Austin brought up some other common complaints about RAW. Particularly that in-ring action seemed lacking and the opening segments seem to drag on forever. In fact, it seemed clear that he and Vince had a disconnect as to what makes a good pro wrestling show as Austin certainly took jabs at Vince’s definition of “sports entertainment” and pressed the opinion that, at the heart of it all, the WWE should come down to what goes down inside the ring.

But perhaps the oddest comment from Vince was that he feels as if he’s in touch with the fans as he always listens to the audience. In light of how talents like Cesaro and Zigler have struggled, despite positive crowd reaction, this doesn’t seem to mesh. Further, consider incredibly over talents like Sting and Brock Lesnar whom the crowd craves like a drug, but Vince feels that repeated appearances would make them far less special.

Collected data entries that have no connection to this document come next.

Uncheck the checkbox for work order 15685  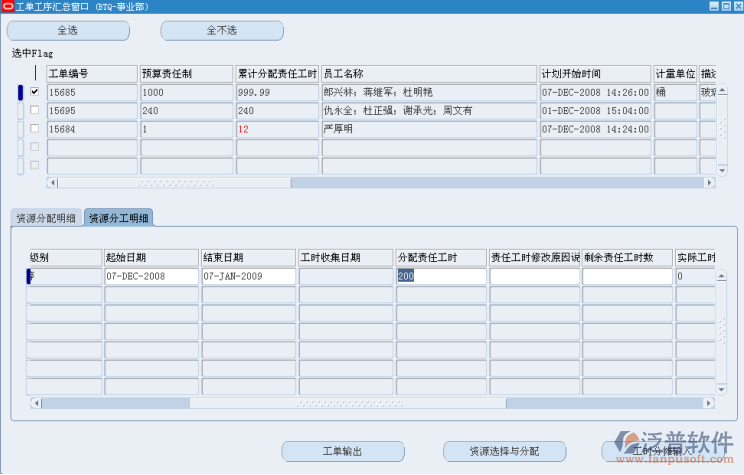click(35, 92)
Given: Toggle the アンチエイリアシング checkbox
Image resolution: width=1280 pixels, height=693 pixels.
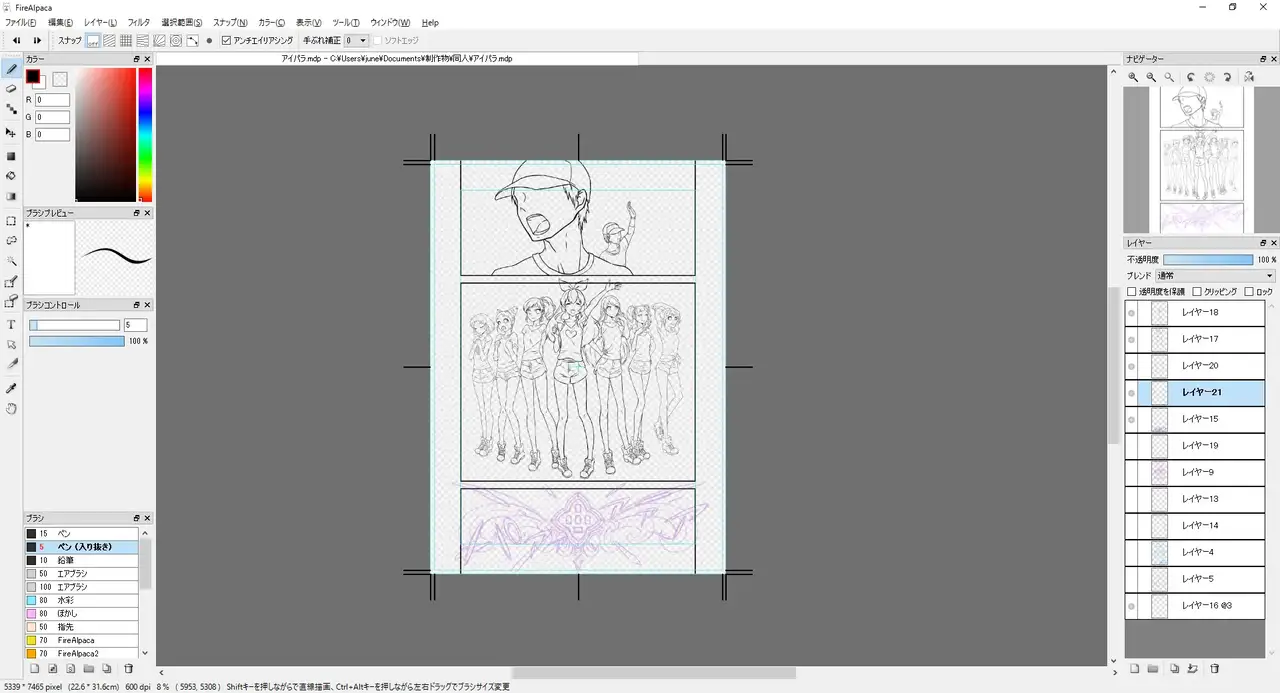Looking at the screenshot, I should point(226,41).
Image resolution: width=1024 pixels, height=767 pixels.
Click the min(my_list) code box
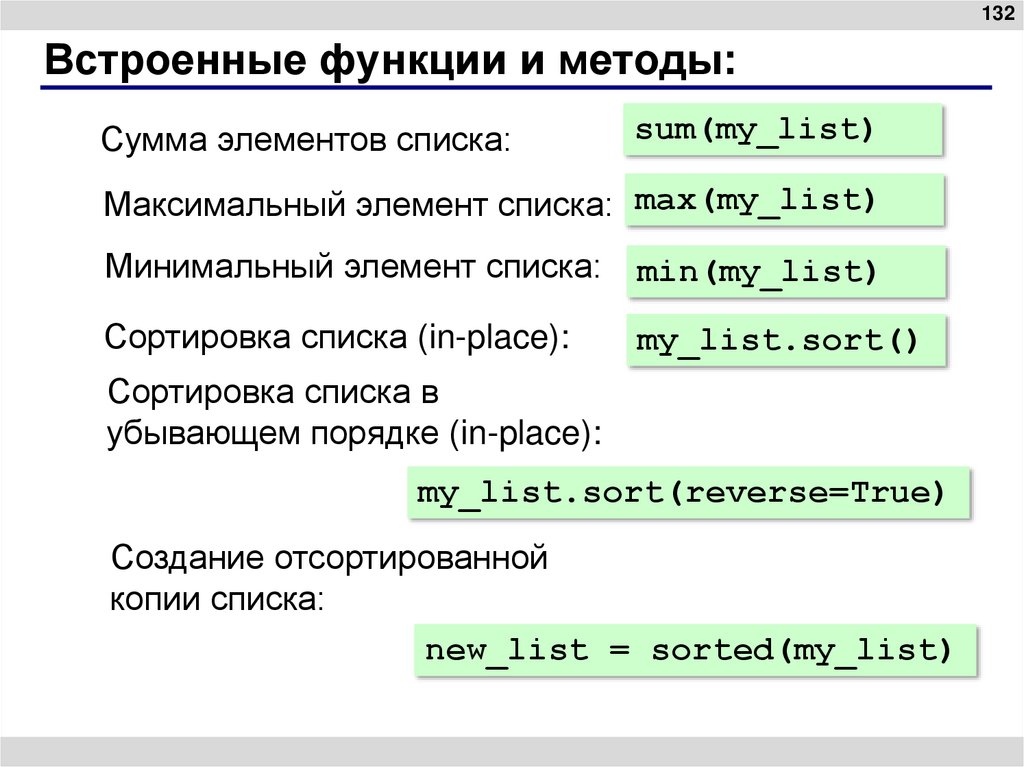(x=786, y=272)
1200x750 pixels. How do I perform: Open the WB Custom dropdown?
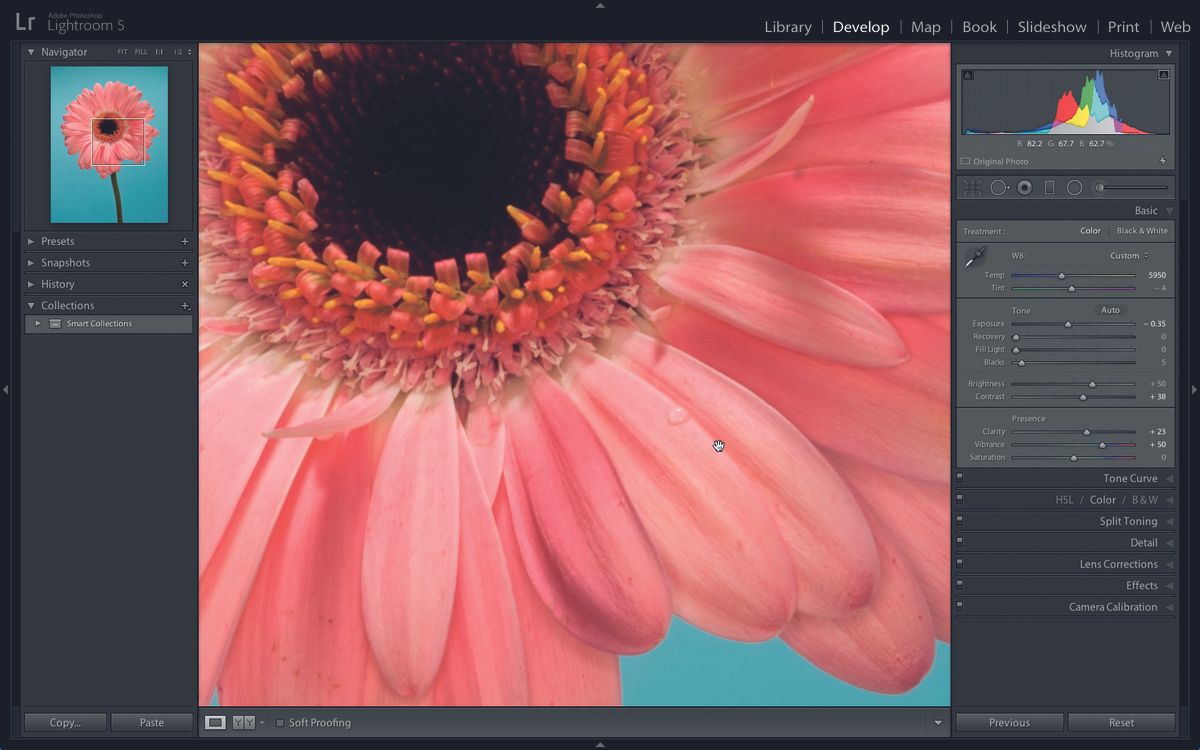coord(1125,255)
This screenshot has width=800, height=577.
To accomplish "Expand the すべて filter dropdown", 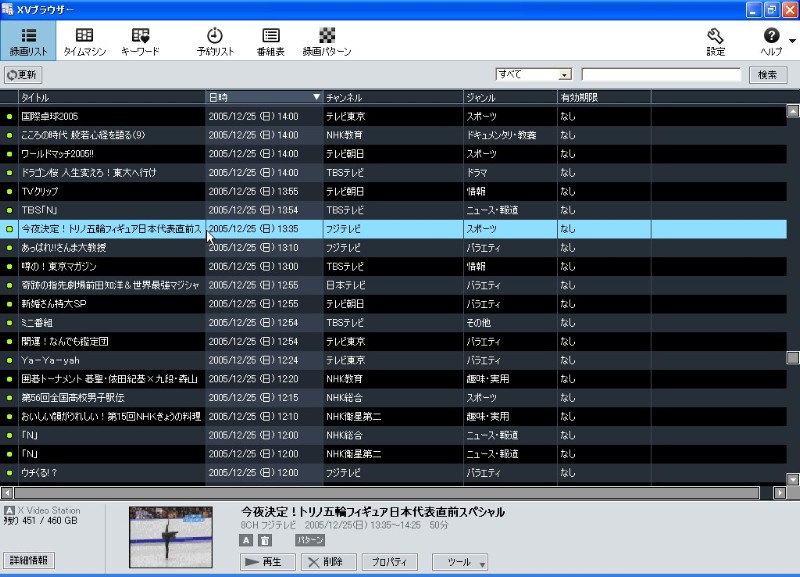I will pyautogui.click(x=565, y=75).
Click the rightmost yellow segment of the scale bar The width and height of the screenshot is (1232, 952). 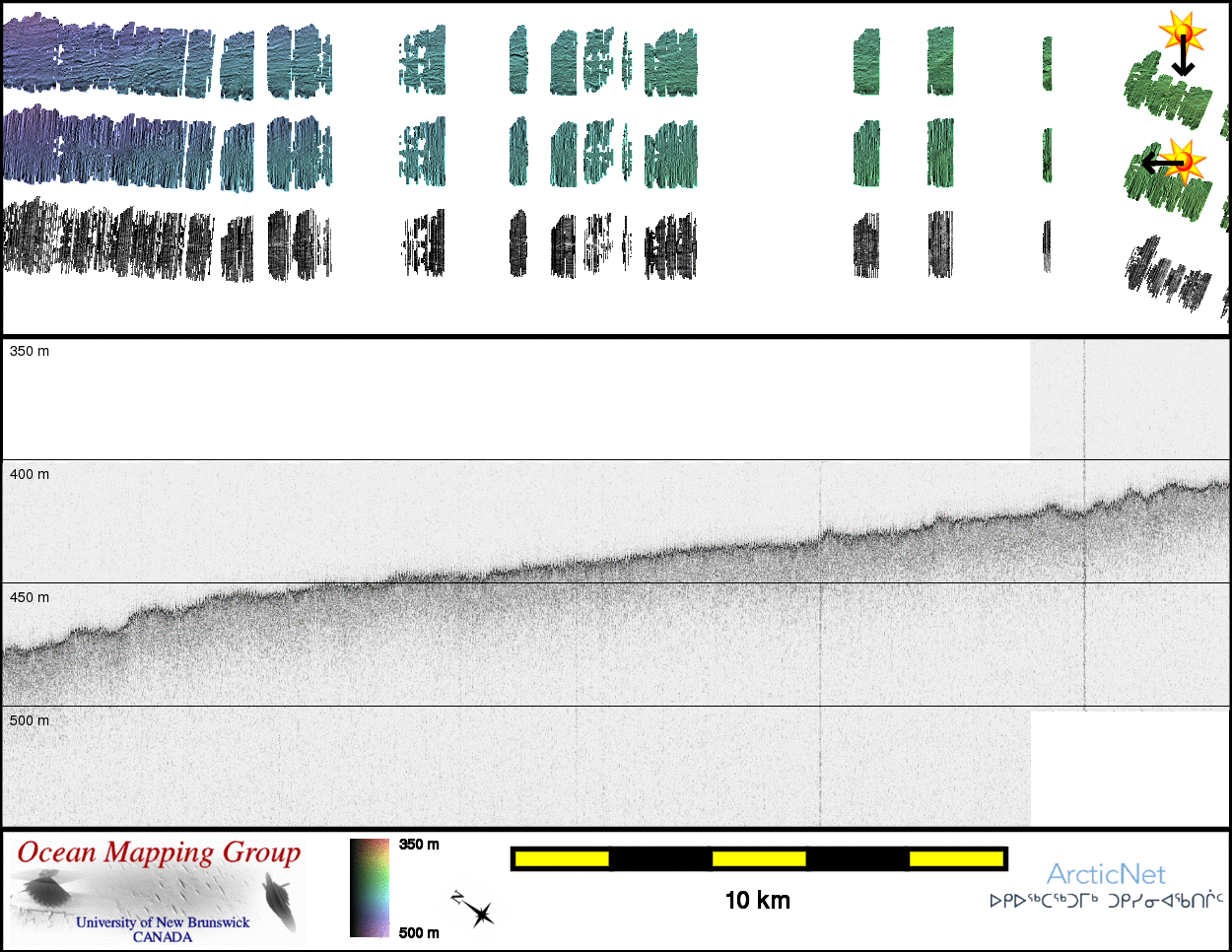click(x=956, y=858)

So there’s the Vince logic as of now. No one’s taking risks to get over, but he’s listening to the crowd, and if you manage to get ridiculously over, it might be wise to keep you off TV. No wonder the WWE seems to be completely lost right now.

Top Five Takeaways from the Night

I guess I should actually talk about RAW, huh?

1) The Tag Team Division may actually have a storyline for a change.

The Miz coming up to Jimmy Uso’s wife, Naomi, and creepily giving her a card for a “talent agent” because of her twerking ability (seriously, that’s what he said) led to Jimmy confronting Miz and just smacking the hell out of him. Initially, I was worried about the continued creep of Total Divas into WWE storylines, but I quickly changed my tune.

I saw that some had issue with Jimmy’s actions as non-babyface, but I disagree. I never felt that Miz was portraying someone genuinely trying to help Naomi with her career. It had the complete feel of Miz being a creep trying to use his “fame” to sucker a woman into a terrible situation. Jimmy isn’t just being a jealous husband in that context, he’s protecting his wife from a creep.

Of course, if they back off that angle, something they’ve done in the past, I might once again change my mind.

2) A.J. Lee and Nikki Bella are putting together a fun, simple divas program.

I don’t even care who the babyface/heel is here. These two women are putting up a simple personal hatred program and that totally works for me. I don’t mind picking sides in a gray-area program as long as it is intriguing. If these two keep trading barbs like they have been and want to beat the hell out of each other, that works for me!

3) Was there even a point to the anonymous GM?

As I mentioned last week, Hornswoggle was already revealed as the man behind the laptop two years ago. The WWE tried to pretend this never happened, even though fans clearly remembered, including a fan with a sign in the crowd that said as much.

Even with John Cena trying to force the crowd to erase their memories, was there even a point to to this? The anonymous GM really didn’t do anything outside of the opening segment. The whole thing just all seemed to incredibly pointless and one gigantic waste of time to fill up an already too-long opening promo segment.

4) The Erick Rowan reboot is amazing.

Making the man a genius that makes his own wine? I’m so in. I don’t care that isn’t completely out of left field. Sometimes the random reboots work so well that I have no issue running with it. I can, however, do without the nickname “Big Red” as there is already a “Big Red Machine” on the roster and I don’t want to be reminded of a soda every time we are referring to a genius THAT MAKES HIS OWN WINE.

5) As long as the New Day allows Big E to speak and be awesome, I’m all for it.

The one great crime of Big E’s initial main roster run was that he never got any mic time. The guy is incredibly hilarious. I mean, wiping his brow in the middle of a match? Stroke of comic genius.

Let Big E’s personality shine and I don’t care how hokey or stereotypical this entire gimmick is.